Venere potrebbe aver distrutto una luna ipotetica nel corso della sua storia, secondo un nuovo studio pubblicato su The Astrophysical Journal. L’ipotesi, avanzata da un team di ricerca dell’Università della California a Riverside, suggerisce che le forze mareali generate dalla lenta rotazione e dalla forte gravità del pianeta avrebbero potuto trascinare un satellite verso la sua superficie, causandone la distruzione. Questo fenomeno spiegherebbe perché Venere non possiede lune, a differenza della Terra, dove la Luna si allontana lentamente a causa della rotazione più veloce del nostro pianeta.
Le forze mareali e l’evoluzione del sistema Venere-luna
Il team ha analizzato l’evoluzione di un sistema ipotetico formato da Venere e una luna, mettendo in relazione la velocità di rotazione del pianeta con l’orbita del satellite. Le simulazioni fisiche hanno mostrato che, a causa della lenta rotazione di Venere – che impiega circa 243 giorni terrestri per completare un giro – un’ipotetica luna si sarebbe avvicinata progressivamente al pianeta, finendo per collidere con la sua superficie. La gravità del pianeta stesso, combinata con la sua velocità di rotazione, ha fatto sì che la luna finisse per collassare sulla superficie del pianeta.

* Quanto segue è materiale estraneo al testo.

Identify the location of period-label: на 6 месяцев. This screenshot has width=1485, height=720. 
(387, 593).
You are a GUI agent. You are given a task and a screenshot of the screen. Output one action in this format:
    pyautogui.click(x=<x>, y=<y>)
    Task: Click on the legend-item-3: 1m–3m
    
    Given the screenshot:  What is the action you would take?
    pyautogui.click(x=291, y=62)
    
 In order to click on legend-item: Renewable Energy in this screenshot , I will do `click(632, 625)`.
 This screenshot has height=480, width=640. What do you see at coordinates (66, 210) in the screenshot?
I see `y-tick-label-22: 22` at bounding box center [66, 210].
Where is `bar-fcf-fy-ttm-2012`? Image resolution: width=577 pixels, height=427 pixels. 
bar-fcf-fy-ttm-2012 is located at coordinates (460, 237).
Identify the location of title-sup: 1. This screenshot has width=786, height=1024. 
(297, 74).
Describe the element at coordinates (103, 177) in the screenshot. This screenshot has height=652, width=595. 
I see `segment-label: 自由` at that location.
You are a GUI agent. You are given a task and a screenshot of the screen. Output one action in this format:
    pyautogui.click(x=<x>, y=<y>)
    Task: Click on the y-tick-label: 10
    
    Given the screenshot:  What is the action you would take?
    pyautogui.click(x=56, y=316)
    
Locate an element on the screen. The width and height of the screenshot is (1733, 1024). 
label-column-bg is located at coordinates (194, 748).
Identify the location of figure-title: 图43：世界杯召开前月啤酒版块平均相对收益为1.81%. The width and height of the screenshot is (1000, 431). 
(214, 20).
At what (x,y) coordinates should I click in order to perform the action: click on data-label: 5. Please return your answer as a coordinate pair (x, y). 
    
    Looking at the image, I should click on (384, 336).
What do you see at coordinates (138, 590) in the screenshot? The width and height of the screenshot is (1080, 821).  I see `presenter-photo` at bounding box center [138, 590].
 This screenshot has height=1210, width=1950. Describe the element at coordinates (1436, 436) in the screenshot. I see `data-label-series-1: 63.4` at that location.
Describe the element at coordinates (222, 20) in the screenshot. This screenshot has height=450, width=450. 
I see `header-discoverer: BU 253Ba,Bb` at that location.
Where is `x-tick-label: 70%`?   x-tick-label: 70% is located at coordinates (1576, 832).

«Venere non ha avuto bisogno di una catastrofe per arrivare alla configurazione che osserviamo oggi», spiega Stephen Kane, astrofisico dell’Università della California a Riverside e autore principale dello studio. «La lenta rotazione e la forte gravità del pianeta avrebbero trascinato un satellite verso la sua superficie, fino a schiacciarlo».
Le implicazioni per la ricerca astrofisica
Lo studio non dimostra che Venere abbia avuto una luna nel passato, ma mostra che, se un satellite si fosse formato, non sarebbe potuto rimanere in orbita a lungo. La distruzione di una luna potrebbe aver avuto conseguenze significative sulla geologia, sul clima e sulla rotazione del pianeta. Una collisione di questo tipo avrebbe trasferito a Venere un’enorme quantità di energia e di momento angolare, modificandone potenzialmente la rotazione, la geologia e il clima. Se Venere avesse avuto oceani o condizioni favorevoli alla vita, un simile evento avrebbe potuto alterarne profondamente l’evoluzione. Le implicazioni dello studio vanno oltre la semplice spiegazione dell’assenza di lune. Quando gli astronomi cercano mondi potenzialmente abitabili attorno ad altre stelle, una delle domande che si pongono è se abbiano una luna. La presenza di un satellite può infatti influenzare profondamente le condizioni di abitabilità.
«Per molti di questi pianeti», conclude Kane, «il nostro studio mostra uno scenario sorprendente: se non ruotano abbastanza velocemente, la loro luna finirà per schiantarsi sulla superficie, cambiando il corso della loro evoluzione». Le prove di una simile collisione sono difficili da trovare, poiché gran parte della superficie di Venere ha un’età simile, a testimonianza di un importante evento di rimodellamento avvenuto circa un miliardo di anni fa. Tuttavia, i ricercatori ritengono che le prove potrebbero trovarsi sotto la superficie. Misurazioni analoghe su Venere potrebbero fornire indizi sul fatto che il pianeta potrebbe in passato aver inghiottito la sua luna.